ISSN 2385-1376
Testo massima
La distinzione tra cessione di ramo d’azienda, come tale assoggettabile a imposta di registro, e cessione di singoli cespiti, soggetti a IVA, non può fondarsi sulla sola volontà delle parti, essendo necessario verificare se i beni ceduti siano idonei o meno allo svolgimento di un’attività produttiva.
E’ quanto affermato dalla Corte di Cassazione, sezione tributaria, con sentenza n.10740 pronunziata in data 08-05-2013 a seguito del ricorso presentato dalla Agenzia delle Entrate avverso la sentenza della Commissione Tributaria Regionale che aveva assoggettato ad imposta di registro, anziché ad IVA, la cessione di alcuni beni che non risultavano organizzati in complesso unitario e che erano inadeguati a soddisfare le finalità produttive proprie di un’impresa.

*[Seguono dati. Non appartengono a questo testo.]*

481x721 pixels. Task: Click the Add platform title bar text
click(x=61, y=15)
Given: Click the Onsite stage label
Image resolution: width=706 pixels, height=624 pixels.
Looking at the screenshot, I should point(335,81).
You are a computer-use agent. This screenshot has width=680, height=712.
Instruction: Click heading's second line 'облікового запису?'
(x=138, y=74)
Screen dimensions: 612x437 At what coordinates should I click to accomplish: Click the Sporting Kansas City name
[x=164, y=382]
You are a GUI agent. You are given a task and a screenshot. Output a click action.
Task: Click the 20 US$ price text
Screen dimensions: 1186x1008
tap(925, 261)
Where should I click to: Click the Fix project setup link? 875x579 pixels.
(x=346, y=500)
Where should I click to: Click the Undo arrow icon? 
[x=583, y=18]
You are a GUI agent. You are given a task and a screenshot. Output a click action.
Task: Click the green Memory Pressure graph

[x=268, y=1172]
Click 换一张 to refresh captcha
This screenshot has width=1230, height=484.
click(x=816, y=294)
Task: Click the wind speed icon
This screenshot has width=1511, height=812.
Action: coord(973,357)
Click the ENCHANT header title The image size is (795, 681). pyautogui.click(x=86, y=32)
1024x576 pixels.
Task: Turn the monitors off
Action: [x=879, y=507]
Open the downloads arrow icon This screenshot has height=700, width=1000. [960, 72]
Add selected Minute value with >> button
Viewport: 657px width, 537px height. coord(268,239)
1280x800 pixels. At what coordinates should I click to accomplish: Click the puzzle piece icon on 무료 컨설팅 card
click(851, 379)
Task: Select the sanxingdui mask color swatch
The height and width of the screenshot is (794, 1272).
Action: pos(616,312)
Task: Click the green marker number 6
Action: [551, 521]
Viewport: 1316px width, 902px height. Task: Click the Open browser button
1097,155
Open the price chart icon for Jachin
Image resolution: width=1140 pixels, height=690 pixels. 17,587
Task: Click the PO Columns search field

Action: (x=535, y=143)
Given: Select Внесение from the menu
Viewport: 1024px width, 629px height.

Nel caso di specie, infatti, ad avviso dei giudici di legittimità, la Commissione Tributaria Regionale erroneamente aveva ritenuto che, ad integrare la fattispecie della cessione dell’azienda, fosse sufficiente la semplice volontà delle parti contraenti, mentre, ai sensi dell’art.2555 cc, avrebbe dovuto dire, sulla scorta degli elementi di prova in atti, se la cessione della parte di beni sub iudice aveva o no carattere autonomo idoneo a dar luogo all’esercizio di impresa, facendo da qui discendere dapprima la qualificazione contrattuale, la cui disponibilità non appartiene alla voluntas delle parti, particolarmente in ambito fiscale, e in secondo luogo il conseguente trattamento tributario.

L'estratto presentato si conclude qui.